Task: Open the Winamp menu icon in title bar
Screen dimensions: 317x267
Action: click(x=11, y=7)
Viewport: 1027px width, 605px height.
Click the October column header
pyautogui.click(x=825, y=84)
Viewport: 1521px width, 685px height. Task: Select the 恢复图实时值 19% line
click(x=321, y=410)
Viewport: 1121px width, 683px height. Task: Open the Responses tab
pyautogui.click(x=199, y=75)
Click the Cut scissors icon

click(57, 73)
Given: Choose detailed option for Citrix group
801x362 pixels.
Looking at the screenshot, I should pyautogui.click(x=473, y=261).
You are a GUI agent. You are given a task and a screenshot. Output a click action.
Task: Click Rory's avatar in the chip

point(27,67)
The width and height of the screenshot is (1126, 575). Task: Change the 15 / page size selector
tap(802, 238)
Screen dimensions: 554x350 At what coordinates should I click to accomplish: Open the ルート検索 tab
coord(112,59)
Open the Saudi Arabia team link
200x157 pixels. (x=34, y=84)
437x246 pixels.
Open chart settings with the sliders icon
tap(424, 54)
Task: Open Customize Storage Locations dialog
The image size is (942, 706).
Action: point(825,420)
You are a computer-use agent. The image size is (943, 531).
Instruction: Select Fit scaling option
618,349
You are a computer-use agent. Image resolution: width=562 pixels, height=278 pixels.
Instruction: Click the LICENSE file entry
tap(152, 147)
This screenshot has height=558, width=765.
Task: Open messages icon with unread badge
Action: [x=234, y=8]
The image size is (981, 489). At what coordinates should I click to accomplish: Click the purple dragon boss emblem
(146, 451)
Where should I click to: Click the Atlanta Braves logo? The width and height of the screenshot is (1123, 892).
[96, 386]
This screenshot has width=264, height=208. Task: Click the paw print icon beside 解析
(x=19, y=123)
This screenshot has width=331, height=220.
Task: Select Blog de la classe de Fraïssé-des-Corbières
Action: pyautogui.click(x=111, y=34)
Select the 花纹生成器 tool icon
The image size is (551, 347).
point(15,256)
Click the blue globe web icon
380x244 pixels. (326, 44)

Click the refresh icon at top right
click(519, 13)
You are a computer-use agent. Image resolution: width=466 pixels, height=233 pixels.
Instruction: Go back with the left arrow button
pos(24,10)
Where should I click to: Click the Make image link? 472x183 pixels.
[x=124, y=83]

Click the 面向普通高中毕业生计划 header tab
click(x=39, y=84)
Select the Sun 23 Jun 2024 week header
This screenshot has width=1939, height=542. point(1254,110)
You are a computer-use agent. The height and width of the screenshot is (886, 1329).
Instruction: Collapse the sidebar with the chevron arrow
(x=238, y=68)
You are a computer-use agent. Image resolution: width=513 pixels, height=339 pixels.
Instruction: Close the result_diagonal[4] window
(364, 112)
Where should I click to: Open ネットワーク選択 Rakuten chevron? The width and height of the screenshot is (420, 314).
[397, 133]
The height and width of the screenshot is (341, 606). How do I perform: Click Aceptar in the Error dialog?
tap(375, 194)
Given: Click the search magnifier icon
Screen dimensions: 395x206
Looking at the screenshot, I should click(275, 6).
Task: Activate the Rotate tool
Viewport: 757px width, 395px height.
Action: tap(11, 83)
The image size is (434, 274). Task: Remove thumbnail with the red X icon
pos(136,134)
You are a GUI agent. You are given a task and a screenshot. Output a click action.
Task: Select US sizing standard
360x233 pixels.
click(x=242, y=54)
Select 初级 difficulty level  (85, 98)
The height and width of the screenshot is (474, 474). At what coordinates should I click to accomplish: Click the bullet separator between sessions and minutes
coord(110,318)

*TASK GOAL*. Nothing in the records may be left out; reproduce them exactly.

*EXERCISE RESULT*.
Task: Open the Winamp menu icon in title bar
Screen dimensions: 317x267
Action: click(x=11, y=7)
Viewport: 1027px width, 605px height.
Click the October column header
pyautogui.click(x=825, y=84)
Viewport: 1521px width, 685px height. Task: Select the 恢复图实时值 19% line
click(x=321, y=410)
Viewport: 1121px width, 683px height. Task: Open the Responses tab
pyautogui.click(x=199, y=75)
Click the Cut scissors icon

click(57, 73)
Given: Choose detailed option for Citrix group
801x362 pixels.
Looking at the screenshot, I should pyautogui.click(x=473, y=261).
You are a GUI agent. You are given a task and a screenshot. Output a click action.
Task: Click Rory's avatar in the chip

point(27,67)
The width and height of the screenshot is (1126, 575). Task: Change the 15 / page size selector
tap(802, 238)
Screen dimensions: 554x350 At what coordinates should I click to accomplish: Open the ルート検索 tab
coord(112,59)
Open the Saudi Arabia team link
200x157 pixels. (x=34, y=84)
437x246 pixels.
Open chart settings with the sliders icon
tap(424, 54)
Task: Open Customize Storage Locations dialog
The image size is (942, 706).
Action: point(825,420)
You are a computer-use agent. The image size is (943, 531).
Instruction: Select Fit scaling option
618,349
You are a computer-use agent. Image resolution: width=562 pixels, height=278 pixels.
Instruction: Click the LICENSE file entry
tap(152, 147)
This screenshot has height=558, width=765.
Task: Open messages icon with unread badge
Action: [x=234, y=8]
The image size is (981, 489). At what coordinates should I click to accomplish: Click the purple dragon boss emblem
(146, 451)
Where should I click to: Click the Atlanta Braves logo? The width and height of the screenshot is (1123, 892).
[96, 386]
This screenshot has width=264, height=208. Task: Click the paw print icon beside 解析
(x=19, y=123)
This screenshot has width=331, height=220.
Task: Select Blog de la classe de Fraïssé-des-Corbières
Action: pyautogui.click(x=111, y=34)
Select the 花纹生成器 tool icon
The image size is (551, 347).
point(15,256)
Click the blue globe web icon
380x244 pixels. (326, 44)

Click the refresh icon at top right
click(519, 13)
You are a computer-use agent. Image resolution: width=466 pixels, height=233 pixels.
Instruction: Go back with the left arrow button
pos(24,10)
Where should I click to: Click the Make image link? 472x183 pixels.
[x=124, y=83]

Click the 面向普通高中毕业生计划 header tab
click(x=39, y=84)
Select the Sun 23 Jun 2024 week header
This screenshot has width=1939, height=542. point(1254,110)
You are a computer-use agent. The height and width of the screenshot is (886, 1329).
Instruction: Collapse the sidebar with the chevron arrow
(x=238, y=68)
You are a computer-use agent. Image resolution: width=513 pixels, height=339 pixels.
Instruction: Close the result_diagonal[4] window
(364, 112)
Where should I click to: Open ネットワーク選択 Rakuten chevron? The width and height of the screenshot is (420, 314).
[397, 133]
The height and width of the screenshot is (341, 606). How do I perform: Click Aceptar in the Error dialog?
tap(375, 194)
Given: Click the search magnifier icon
Screen dimensions: 395x206
Looking at the screenshot, I should click(275, 6).
Task: Activate the Rotate tool
Viewport: 757px width, 395px height.
Action: tap(11, 83)
The image size is (434, 274). Task: Remove thumbnail with the red X icon
pos(136,134)
You are a GUI agent. You are given a task and a screenshot. Output a click action.
Task: Select US sizing standard
360x233 pixels.
click(x=242, y=54)
Select 初级 difficulty level  (85, 98)
The height and width of the screenshot is (474, 474). At what coordinates should I click to accomplish: Click the bullet separator between sessions and minutes
coord(110,318)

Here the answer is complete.